_DOCUMENT SEGMENT_:
* * *
1 Kings 19:4-8
There’s a phrase that is often thrown around in Christendom that really has no Biblical validation. Honestly it doesn’t even have much of a place in our Wesleyan-Arminian tradition. And yet, from time to time some well-meaning pastor or lay person will fill the need to let someone in the midst of a chaotic or tragic time know that, “God will not give you more than you can handle.” I’m sure in our passage from 1 Kings today that this is exactly what Elijah needed to here, “Don’t worry Eli, God will not give you more than you can handle.” But before we jump into how this is a Biblical misnomer, let’s set the stage a bit.
Elijah has just come off of an amazing spiritual/political victory at Mt. Carmel. He has challenged the 450 prophets of Baal and the 400 prophets of Asherah who sit at Jezebel’s table to a showdown. Not only that but he embarrassed them in what can only be conceived as the first documented case of trash-talk and then had the people of Israel help to put them to the sword. As if that weren’t enough he then ascends the mountain and announces the end of a three-year drought and sprints ahead of Ahab’s chariot just for kicks. All in all, a pretty incredible day for the prophet of YHWH. But then the threat comes. Jezebel, the pagan wife of the king of Israel, hears of what Elijah has done from her husband and makes the following threat in verse two, “Jezebel sent a messenger to Elijah with this message: “May the gods do whatever they want to me if by this time tomorrow I haven’t made your life like the life of one of them.”[1]
This messenger or, mal’ak in Hebrew, and the tidings he brings cause Elijah to fear for his life and he takes off. He leaves the territory of Israel to the safety of Beer-sheba so he is safe from Jezebel’s wrath and then leaves his servant there. The text tells us he goes even further and then files this complaint before God, “It’s more than enough, Lord! Take my life because I’m no better than my ancestors.”[2] No better than your ancestors? Didn’t you just call a three-year drought into existence? Didn’t you just witness the greatest prophetic showdown in the history of prophetic showdowns? (For that matter it may be the only prophetic showdown in history) Didn’t you just put eight-hundred and fifty prophets to death in the Kidron valley? Didn’t you just witness the end to this drought and outsprint a chariot on the breath of God? And yet, “I’m no better than my ancestors.” It’s amazing what fear and anxiety can do to a person.
Our text continues with God’s provision. Elijah falls asleep under a bush and is suddenly awakened by a mal’ak, a heavenly messenger who has provided food and drink. Elijah gets up, eats, and then goes back to sleep. This happens a second time, but this time the address is a little different. I appreciate the NRSV translation at this point because the messenger says, ““Get up and eat, otherwise the journey will be too much for you.”[3] This journey will be too much for you. Not, “don’t worry, God won’t give you more than you can handle.” But this journey, this encounter you are about to have will be too much for you. So then, refreshed by the food Elijah journeys on for forty days and nights until he arrives at Mt. Horeb, the mountain of God. What proceeds is one of my favorite theophanies in all of scripture but getting there is what concerns us today.
* * *
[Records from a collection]
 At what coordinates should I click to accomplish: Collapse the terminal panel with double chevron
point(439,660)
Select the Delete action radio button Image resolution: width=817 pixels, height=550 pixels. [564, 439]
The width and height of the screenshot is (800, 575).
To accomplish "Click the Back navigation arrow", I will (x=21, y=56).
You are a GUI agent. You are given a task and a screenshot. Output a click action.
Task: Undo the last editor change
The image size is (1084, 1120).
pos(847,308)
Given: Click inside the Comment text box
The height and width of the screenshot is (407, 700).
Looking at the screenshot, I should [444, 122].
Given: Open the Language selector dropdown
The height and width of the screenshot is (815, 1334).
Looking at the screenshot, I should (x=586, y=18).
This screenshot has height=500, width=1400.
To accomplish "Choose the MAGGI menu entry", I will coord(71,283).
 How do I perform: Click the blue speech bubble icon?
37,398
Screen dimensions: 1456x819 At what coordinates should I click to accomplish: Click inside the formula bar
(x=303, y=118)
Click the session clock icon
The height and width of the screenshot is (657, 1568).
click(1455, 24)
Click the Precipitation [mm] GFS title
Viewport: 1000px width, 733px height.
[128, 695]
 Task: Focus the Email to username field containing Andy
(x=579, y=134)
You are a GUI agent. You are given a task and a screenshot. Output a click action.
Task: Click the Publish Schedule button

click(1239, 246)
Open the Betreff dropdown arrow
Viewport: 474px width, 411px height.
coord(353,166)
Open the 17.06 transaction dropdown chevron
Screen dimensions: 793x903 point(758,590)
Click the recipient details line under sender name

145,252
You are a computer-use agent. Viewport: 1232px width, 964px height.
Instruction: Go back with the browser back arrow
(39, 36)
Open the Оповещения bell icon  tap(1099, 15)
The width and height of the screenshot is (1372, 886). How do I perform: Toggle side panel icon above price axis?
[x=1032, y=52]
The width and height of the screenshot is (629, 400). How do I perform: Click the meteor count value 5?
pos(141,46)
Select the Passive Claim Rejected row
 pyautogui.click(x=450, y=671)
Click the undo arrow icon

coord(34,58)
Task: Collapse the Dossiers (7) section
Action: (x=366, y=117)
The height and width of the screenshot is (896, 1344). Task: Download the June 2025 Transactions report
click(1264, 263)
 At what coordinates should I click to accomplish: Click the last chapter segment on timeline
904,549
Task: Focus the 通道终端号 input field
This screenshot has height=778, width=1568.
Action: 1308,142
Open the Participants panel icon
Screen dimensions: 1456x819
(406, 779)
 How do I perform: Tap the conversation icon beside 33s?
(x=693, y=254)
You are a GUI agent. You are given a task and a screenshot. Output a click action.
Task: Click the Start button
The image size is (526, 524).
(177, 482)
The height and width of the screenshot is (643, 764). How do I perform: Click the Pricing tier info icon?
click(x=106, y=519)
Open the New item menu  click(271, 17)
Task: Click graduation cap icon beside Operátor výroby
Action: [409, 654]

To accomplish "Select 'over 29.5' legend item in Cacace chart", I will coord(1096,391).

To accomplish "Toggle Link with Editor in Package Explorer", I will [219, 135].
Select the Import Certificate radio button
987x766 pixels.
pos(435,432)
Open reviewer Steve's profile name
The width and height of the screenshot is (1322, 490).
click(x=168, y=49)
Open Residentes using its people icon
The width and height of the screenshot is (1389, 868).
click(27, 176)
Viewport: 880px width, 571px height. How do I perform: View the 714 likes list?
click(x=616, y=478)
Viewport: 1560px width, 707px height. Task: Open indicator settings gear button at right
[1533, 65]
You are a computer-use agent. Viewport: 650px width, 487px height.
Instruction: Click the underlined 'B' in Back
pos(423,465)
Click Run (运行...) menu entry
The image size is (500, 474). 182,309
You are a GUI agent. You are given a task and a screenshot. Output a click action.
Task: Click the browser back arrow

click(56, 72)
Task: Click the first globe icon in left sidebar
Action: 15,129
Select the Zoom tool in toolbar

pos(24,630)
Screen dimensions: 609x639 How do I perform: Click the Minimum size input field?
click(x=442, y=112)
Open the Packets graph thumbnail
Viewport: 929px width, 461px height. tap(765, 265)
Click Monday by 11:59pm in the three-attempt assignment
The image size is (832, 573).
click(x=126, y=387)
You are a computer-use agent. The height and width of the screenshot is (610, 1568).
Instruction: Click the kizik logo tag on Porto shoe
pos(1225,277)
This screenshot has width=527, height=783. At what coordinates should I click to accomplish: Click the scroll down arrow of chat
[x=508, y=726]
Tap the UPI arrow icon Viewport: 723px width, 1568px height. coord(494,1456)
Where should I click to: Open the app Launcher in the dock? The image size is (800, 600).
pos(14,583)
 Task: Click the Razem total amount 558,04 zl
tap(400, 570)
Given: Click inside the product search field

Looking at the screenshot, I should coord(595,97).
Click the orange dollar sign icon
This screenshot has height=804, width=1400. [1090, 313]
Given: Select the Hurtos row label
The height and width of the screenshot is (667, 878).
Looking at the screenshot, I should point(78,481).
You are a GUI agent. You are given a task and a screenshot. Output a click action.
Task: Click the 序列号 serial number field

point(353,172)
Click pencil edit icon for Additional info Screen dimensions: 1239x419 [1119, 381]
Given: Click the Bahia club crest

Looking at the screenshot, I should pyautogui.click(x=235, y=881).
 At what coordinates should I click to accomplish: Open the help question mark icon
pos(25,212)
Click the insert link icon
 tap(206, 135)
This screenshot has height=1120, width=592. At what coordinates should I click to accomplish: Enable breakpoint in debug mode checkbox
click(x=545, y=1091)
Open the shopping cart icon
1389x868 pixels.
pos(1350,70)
* * *
_WHAT TO PRODUCE_: Please state how many prophets of Baal Elijah challenges, according to the sermon on 1 Kings 19. You can answer without using the lines.

_SOLUTION TO THIS PROBLEM_: 450